Goal of the exercise — Copy out each line of the data that contains "computer".

..............................

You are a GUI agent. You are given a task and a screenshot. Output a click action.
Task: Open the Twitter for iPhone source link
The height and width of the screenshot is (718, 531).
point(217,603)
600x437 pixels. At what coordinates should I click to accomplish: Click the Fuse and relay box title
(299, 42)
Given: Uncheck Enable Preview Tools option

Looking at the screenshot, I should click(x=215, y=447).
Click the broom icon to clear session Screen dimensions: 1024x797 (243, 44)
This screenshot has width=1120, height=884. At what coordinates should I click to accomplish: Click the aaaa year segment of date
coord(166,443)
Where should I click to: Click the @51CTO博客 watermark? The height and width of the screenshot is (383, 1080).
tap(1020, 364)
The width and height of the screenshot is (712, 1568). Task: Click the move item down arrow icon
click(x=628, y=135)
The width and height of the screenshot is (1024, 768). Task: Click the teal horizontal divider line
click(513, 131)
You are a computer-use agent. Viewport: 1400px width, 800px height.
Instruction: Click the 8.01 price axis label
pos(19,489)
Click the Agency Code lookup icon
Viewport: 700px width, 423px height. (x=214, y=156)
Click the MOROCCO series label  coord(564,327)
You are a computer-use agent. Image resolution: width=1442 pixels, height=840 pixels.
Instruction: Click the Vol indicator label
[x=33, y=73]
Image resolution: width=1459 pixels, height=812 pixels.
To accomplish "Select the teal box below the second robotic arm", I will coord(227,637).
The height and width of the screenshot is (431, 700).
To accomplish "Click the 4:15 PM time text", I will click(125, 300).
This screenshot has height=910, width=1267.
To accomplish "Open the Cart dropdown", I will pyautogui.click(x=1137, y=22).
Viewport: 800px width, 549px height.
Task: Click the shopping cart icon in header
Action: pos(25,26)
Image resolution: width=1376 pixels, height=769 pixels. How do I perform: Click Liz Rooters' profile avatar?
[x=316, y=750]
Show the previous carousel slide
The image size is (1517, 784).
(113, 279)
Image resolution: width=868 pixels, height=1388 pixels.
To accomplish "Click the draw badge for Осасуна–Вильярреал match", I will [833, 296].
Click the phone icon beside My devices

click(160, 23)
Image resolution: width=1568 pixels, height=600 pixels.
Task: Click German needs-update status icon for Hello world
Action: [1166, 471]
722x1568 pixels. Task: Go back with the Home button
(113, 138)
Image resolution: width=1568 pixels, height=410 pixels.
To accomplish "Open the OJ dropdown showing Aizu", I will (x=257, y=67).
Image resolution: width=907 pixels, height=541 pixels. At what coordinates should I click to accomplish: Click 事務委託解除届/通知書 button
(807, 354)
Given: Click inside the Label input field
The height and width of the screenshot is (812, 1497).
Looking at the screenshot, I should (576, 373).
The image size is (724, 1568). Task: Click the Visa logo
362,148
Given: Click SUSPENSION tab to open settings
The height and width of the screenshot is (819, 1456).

..............................

Response area —
You are a computer-use agent. Viewport: 1400px width, 800px height.
You are a computer-use agent. Image resolution: width=1442 pixels, height=840 pixels.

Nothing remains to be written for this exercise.